# How do you adjust the crankset/BB on a kid's 12" bike?



## djork (Nov 8, 2004)

The other day I noticed the crankset on my nephew's Specialized Hot Rocks was loose. Well, the cranks wasn't loose but rather BB came loose. On the non-drive side there is a flat nut that uses a wrench to tighten/loosen, followed by a big washer, then the bearing retainer. Apparently the nut came loose and with it the washer and the bearing retainer. It looks like the bearing retainer uses some speacl tool to tighten it. There are two notches that I used as a hold for a flat screwdriver to slowly tighten. Then I used an adjustable wrench to tighten the nut. I noticed that too tight and the cranks don't turn smoothly, so I tightened it just enough that the nut held the bearing retainer and loose enough that it spins smoothly.

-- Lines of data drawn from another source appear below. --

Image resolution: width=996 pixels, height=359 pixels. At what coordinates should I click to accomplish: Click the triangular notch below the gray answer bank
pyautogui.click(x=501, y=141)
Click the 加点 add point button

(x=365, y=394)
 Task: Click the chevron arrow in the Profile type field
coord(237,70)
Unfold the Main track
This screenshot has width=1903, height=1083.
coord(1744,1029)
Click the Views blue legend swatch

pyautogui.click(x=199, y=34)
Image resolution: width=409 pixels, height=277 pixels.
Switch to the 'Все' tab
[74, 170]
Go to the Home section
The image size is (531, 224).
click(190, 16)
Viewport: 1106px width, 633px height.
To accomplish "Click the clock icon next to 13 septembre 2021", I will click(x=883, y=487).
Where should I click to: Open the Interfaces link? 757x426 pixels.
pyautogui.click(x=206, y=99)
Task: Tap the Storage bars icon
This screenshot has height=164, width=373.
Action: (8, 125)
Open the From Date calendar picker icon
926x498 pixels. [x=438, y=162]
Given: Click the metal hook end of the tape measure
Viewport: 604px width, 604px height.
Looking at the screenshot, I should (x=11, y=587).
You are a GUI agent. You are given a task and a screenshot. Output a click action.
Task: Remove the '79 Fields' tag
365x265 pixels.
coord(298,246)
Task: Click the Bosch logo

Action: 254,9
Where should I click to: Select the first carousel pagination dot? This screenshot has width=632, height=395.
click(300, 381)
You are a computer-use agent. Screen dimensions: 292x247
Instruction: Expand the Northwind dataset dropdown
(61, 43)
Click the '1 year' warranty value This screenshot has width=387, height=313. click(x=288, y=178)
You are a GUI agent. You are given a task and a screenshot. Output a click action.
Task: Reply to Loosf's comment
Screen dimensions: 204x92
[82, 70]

This is more of a temporary fix because I'm not sure if I fixed it correctly. How tight should the nut be? Have no idea when the whole thing came loose. Is this normal?


----------



## bme107 (Jul 23, 2008)

Is this what you're dealing with?
http://www.parktool.com/repair/readhowto.asp?id=92


----------



## Dad Man Walking (Sep 7, 2004)

Sounds to me like you figured it out. There's not a lot to those one-piece cranks, and in my experience they come from the factory (and the department store) poorly adjusted. Way too much preload on the bearings on every one I've worked on. They adjust like most other bearings...you get the preload just right on the inner cone/race/nut, then hold it in place with some sort of tool (pin spanner or something like that) while you tighten the compression/lock nut on top of it. Then do it over 3-4 times until you get the bearings to run just right.

The only thing I'd suggest taking another look at is how tight you got the lock nut. You have to have the right tool (or a good substitute) to hold the adjustable race (or cone, or whatever it is) so that you can crank down on the nut without over-tightening the adjustable race/cone thingy. Just loosening the outer nut to back off on the preload pressure usually won't do the trick, it will just come loose again..


----------



## Mount Dora Cycles (May 29, 2009)

I usually tighten the bearing race (the one with two slots) down tight enough to where the cranks barely spins. then install the washer, then the lock nut hand tight. while holding the lock not use a screwdriver to back out the race against the lock nut and this usually give just the right amount of load on the bearings to turn smoothly and makes it so they won't come loose again.


----------